§ **SUPPLIED MATERIAL**
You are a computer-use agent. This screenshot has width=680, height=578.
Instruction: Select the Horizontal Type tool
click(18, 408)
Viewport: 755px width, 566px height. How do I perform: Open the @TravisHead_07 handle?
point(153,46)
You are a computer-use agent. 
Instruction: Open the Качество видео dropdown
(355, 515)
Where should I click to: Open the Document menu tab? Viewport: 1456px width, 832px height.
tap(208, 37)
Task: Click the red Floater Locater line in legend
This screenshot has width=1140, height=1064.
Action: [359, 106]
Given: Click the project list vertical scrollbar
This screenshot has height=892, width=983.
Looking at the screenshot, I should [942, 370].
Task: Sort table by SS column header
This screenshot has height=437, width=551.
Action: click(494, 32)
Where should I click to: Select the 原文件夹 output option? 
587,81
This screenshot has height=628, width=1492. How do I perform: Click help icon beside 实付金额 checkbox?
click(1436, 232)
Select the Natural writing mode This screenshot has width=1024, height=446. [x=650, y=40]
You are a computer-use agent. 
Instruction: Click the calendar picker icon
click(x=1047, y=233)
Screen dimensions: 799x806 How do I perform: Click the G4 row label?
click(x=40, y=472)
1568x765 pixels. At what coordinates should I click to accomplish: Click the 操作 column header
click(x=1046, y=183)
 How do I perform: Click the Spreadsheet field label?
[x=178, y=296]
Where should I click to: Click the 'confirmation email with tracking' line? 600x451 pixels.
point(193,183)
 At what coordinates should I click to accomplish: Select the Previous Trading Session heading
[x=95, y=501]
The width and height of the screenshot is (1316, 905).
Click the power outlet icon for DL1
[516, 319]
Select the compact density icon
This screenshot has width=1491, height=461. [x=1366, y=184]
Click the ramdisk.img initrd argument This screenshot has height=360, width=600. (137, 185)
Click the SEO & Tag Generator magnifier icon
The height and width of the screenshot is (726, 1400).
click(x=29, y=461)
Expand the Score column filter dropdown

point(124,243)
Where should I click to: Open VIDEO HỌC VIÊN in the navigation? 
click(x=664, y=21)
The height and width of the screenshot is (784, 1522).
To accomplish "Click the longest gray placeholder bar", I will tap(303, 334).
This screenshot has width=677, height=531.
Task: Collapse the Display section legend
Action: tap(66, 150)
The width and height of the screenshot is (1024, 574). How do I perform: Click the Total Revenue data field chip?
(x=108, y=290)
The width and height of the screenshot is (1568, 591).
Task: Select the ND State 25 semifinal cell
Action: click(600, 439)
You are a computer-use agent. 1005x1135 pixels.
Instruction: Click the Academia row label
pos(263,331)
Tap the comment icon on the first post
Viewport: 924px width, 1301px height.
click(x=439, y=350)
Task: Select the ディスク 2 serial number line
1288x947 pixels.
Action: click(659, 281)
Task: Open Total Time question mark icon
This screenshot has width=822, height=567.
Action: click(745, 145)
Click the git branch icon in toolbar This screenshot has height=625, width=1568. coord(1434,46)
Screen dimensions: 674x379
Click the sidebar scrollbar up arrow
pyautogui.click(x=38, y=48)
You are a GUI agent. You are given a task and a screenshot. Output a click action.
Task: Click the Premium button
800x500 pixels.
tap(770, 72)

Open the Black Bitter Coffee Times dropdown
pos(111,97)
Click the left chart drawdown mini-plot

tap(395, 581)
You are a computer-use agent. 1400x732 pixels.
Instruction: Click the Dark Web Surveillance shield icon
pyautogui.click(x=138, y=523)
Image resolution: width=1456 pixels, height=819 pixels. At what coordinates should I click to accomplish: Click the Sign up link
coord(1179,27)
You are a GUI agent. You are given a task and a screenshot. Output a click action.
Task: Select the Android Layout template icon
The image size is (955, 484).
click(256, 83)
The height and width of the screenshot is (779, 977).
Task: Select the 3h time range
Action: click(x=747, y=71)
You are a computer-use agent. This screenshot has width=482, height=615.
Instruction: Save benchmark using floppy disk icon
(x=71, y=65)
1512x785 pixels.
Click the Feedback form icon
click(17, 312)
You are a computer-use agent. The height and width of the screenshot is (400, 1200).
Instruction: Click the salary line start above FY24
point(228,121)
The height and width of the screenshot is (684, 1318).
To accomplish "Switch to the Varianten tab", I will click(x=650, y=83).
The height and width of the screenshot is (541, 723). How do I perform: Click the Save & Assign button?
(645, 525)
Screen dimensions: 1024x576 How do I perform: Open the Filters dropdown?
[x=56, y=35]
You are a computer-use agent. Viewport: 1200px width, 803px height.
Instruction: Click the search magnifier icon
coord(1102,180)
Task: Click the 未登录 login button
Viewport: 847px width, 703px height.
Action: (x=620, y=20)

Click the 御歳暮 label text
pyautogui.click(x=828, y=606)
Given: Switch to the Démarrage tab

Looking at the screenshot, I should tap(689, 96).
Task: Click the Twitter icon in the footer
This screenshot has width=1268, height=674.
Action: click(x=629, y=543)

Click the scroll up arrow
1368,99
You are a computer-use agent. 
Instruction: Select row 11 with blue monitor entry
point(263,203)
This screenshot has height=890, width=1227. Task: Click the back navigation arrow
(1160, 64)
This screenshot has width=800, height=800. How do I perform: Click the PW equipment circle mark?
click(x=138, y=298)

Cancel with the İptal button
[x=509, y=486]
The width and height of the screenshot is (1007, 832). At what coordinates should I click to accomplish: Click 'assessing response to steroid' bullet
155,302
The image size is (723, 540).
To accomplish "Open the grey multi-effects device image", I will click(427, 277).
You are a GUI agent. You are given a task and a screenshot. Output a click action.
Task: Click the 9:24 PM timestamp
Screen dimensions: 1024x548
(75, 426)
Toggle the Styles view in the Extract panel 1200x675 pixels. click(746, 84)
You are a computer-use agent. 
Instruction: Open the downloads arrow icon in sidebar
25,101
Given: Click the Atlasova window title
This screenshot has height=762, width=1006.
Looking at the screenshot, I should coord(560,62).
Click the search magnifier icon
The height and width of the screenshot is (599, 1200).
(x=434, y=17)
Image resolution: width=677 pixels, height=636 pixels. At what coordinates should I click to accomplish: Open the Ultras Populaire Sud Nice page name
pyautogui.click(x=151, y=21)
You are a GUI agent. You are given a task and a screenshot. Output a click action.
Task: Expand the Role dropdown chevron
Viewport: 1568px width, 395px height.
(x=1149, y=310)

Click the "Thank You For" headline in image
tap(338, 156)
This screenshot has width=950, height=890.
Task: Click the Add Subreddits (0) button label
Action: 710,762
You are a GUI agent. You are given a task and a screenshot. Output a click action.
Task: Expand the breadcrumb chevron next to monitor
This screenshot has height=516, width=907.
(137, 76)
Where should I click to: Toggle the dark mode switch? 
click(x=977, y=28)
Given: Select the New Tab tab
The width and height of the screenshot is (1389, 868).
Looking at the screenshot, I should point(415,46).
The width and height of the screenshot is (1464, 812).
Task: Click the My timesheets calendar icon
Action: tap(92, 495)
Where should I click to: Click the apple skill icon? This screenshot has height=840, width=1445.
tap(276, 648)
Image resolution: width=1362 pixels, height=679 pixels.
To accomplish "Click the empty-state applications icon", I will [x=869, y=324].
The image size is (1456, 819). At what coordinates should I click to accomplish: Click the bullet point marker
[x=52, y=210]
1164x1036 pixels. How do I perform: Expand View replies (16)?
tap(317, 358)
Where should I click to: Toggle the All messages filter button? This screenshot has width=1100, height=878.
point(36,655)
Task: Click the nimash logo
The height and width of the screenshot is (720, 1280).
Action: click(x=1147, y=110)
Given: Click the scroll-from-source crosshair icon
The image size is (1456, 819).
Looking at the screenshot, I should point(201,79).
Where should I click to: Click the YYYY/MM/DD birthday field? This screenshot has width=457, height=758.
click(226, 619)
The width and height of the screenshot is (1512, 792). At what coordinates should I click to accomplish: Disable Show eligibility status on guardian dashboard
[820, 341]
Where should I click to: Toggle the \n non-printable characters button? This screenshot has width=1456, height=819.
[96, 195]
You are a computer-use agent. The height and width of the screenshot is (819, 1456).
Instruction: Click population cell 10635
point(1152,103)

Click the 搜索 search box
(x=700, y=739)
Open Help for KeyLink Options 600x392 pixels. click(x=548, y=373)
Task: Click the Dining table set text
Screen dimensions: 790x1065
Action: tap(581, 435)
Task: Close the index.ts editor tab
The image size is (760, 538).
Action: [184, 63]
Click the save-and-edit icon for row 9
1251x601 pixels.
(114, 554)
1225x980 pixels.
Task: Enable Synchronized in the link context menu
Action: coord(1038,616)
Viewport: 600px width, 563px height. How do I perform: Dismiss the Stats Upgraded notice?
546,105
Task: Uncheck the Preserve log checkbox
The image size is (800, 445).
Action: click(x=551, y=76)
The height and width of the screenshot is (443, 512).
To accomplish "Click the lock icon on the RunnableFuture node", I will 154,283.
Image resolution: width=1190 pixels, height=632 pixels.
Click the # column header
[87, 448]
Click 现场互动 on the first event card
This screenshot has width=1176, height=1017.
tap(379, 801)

§ **TASK REQUIREMENTS**
In the material above, how many lines have the word "computer"? Give that number and nothing else.

§ **EXERCISE SOLUTION**
11